PASSAGE À LIRE:
Pourquoi le choix d’étudier en Seconde le Traité sur la tolérance de Voltaire ?

Suite aux attentats de Charlie Hebdo en janvier 2015, l’essai Traité sur la tolérance de Voltaire a été un best-seller des ventes et l’on a vu dans les rues de nombreux portraits de Voltaire proclamant « Je suis Charlie ». Il peut être intéressant de se demander avec les élèves pourquoi cette œuvre a été ainsi actualisée par la rue en 2015. C’est en effet l’occasion de s’interroger à travers une lecture littéraire sur le monde qui entoure les élèves et de les accompagner pour faire naître en eux une « interrogation éthique », comme l’écrit Bénédicte Shawky-Milcent dans son ouvrage « La lecture, ça ne sert à rien ». La séquence s’est ouverte sur une réflexion autour des attentats de Charlie Hebdo et une présentation de cette fameuse affiche de Voltaire évoquée plus haut. Les élèves étaient invités à travers leur lecture à comprendre ette actualisation faite par la rue spontanément en janvier 2015. « Pourquoi le Traité sur la tolérance de Voltaire a-t-il été, selon vous, un best-seller des ventes suite aux attentats de Charlie Hebdo ? » : c’est à cette question que les élèves ont dû répondre dans une argumentation rédigée au terme de la lecture et de l’étude.

Pour mener à bien le travail, vous avez utilisé la plateforme numérique Glose : pouvez-vous nous expliquer ce dont il s’agit et comment cela fonctionne ?

MATÉRIEL FOURNI:
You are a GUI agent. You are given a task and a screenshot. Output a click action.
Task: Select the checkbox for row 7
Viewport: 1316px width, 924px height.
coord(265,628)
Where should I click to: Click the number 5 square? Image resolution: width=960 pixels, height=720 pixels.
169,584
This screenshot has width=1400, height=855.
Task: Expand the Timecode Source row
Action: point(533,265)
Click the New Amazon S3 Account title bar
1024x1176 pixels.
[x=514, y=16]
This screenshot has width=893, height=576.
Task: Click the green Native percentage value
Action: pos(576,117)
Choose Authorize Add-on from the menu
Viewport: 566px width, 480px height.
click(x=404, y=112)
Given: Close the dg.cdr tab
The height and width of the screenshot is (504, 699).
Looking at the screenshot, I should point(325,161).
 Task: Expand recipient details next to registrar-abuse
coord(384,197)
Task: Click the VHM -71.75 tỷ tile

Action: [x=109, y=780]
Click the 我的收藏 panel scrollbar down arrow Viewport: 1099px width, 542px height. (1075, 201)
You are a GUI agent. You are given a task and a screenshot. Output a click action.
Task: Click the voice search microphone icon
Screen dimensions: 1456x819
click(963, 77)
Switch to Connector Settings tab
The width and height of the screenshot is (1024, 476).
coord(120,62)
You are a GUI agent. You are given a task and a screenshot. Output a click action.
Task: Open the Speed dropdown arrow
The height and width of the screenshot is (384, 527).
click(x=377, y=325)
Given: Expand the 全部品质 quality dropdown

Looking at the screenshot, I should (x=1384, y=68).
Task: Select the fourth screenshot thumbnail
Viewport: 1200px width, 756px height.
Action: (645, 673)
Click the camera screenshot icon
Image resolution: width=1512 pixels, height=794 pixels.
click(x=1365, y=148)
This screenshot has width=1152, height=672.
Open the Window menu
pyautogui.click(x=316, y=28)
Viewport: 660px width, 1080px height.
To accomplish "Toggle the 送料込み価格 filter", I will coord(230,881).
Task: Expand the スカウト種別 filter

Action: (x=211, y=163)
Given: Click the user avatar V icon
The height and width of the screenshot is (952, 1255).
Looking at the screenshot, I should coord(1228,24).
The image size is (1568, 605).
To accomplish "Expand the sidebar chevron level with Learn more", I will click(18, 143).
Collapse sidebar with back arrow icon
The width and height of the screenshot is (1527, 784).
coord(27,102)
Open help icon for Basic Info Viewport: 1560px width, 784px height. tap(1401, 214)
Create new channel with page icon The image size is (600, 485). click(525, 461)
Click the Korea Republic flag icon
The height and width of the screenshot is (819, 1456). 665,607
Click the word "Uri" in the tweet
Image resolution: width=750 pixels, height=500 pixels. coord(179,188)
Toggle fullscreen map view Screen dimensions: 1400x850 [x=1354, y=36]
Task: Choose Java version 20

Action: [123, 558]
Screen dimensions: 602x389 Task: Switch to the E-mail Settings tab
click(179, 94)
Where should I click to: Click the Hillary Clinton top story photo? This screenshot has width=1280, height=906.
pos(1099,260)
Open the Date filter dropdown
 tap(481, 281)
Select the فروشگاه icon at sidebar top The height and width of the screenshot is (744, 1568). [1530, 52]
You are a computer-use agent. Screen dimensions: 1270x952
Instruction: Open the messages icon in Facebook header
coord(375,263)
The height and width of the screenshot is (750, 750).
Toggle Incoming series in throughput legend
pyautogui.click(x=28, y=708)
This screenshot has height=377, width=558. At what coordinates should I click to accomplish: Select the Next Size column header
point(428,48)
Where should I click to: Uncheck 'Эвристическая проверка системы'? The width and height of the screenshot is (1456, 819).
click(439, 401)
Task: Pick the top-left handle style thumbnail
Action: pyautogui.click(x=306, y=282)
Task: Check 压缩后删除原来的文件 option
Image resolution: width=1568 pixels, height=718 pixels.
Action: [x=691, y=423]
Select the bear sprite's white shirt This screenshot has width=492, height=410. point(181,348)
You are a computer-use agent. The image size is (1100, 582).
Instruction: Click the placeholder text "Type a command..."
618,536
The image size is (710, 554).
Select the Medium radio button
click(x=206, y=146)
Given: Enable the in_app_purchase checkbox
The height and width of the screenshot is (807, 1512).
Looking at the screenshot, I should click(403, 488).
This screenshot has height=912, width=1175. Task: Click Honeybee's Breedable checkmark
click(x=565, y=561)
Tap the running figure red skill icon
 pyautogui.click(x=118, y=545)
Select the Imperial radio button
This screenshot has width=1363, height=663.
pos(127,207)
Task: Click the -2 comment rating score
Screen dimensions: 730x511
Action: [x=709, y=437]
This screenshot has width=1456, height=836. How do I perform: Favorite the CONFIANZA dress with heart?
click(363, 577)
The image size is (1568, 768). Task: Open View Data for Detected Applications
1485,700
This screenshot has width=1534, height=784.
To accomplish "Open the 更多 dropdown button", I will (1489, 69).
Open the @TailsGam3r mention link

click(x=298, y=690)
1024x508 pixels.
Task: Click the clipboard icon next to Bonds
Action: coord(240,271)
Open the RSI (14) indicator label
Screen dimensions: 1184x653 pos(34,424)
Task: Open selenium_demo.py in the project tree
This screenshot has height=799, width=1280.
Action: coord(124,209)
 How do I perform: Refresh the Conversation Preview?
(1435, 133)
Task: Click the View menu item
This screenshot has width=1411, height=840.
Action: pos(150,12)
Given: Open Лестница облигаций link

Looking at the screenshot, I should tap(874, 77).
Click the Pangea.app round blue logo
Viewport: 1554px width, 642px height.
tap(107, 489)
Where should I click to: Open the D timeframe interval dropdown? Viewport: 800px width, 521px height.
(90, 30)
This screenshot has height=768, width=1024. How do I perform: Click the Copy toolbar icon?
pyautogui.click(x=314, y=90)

LE PROBLÈME:
Citez sans rien modifier, dans le passage sur le Traité sur la tolérance plus haut, la partie qui s'ouvre sur les mots contenant « Pour mener à » et se ferme sur « cela fonctionne ? ».

RÉPONSE ATTENDUE:
Pour mener à bien le travail, vous avez utilisé la plateforme numérique Glose : pouvez-vous nous expliquer ce dont il s’agit et comment cela fonctionne ?